The thyroid gland is placed in the front center of the neck, between the trachea and the larynx. It is the organ that produces the hormones triiodothyronine (T3), thyroxine (T4), and calcitonin. The thyroid requires iodine from the diet and the environment to manufacture it. The pituitary gland produces the hormone TSH, which regulates thyroid function.
learn more What are the risks of untreated hypothyroidism (Thyroid) ?
Hypothyroidism (hypothyroidism) is a group of symptoms caused by a thyroid gland hormone production. Women are more commonly affected; hypothyroidism is predicted to affect 5% of women and 1% of men. 1-6% of patients are under the age of 60, and the frequency increases with age.
Thyroid hormones affect many different processes and organs throughout the body, including:
- energy use,
- muscular strength,
- fertility and potency,
- heart work,
- the functioning of the nervous system,
- mental well-being,
- condition of skin, hair and nails.
Thyroid hormone insufficiency thus has a negative impact on several bodily systems. Adults and children alike can become ill.

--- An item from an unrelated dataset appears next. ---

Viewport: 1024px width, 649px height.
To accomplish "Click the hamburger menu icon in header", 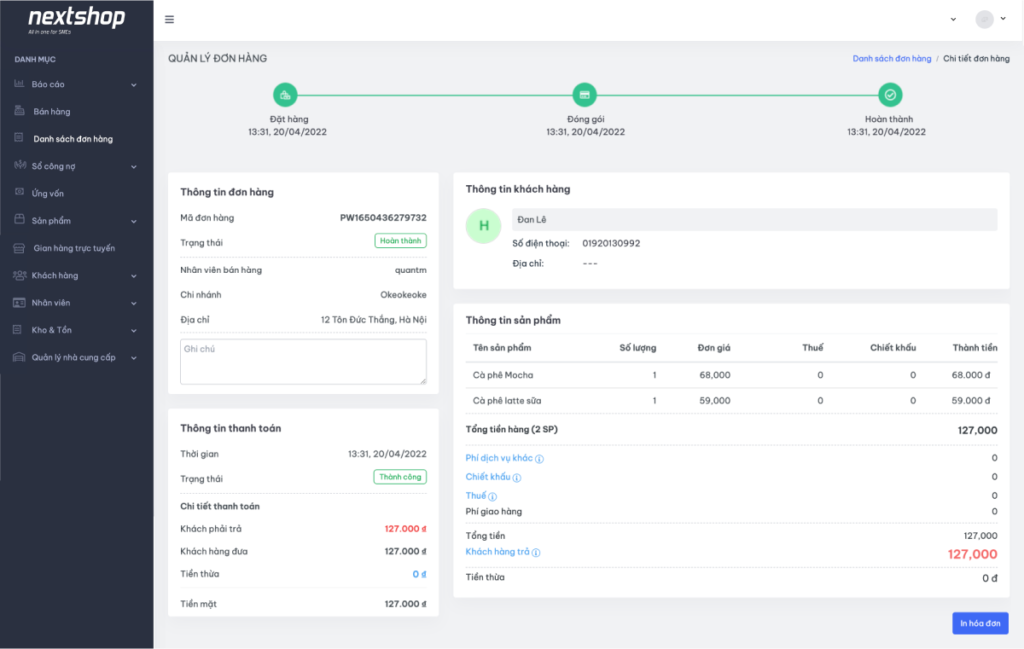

Hypothyroidism can be caused by a number of factors. They might be primary (induced by thyroid gland injury) or secondary (resulting from abnormalities in the functioning of the pituitary gland or hypothalamus):
Primary causes of hypothyroidism are:
- Hashimoto’s disease, otherwise chronic autoimmune thyroiditis,
- postpartum thyroiditis,
- radioiodine treatment,
- neck radiotherapy,
- significant iodine deficiency,
- the use of certain medications (so-called drug-induced hypothyroidism), e.g. lithium salts, interferon, amiodarone,
- surgical removal of the thyroid gland,
- damage to the thyroid gland as a result of a disease, e.g. cancer,
- congenital hypothyroidism.
Causes of secondary hypothyroidism include
- hypothalamic or pituitary tumors,
- injury or inflammation in the hypothalamus or pituitary gland,
- Sheehan’s syndrome
- neurological disorders in which there is a deficiency of nerve impulses that stimulate the pituitary gland and hypothalamus to produce thyroid hormones.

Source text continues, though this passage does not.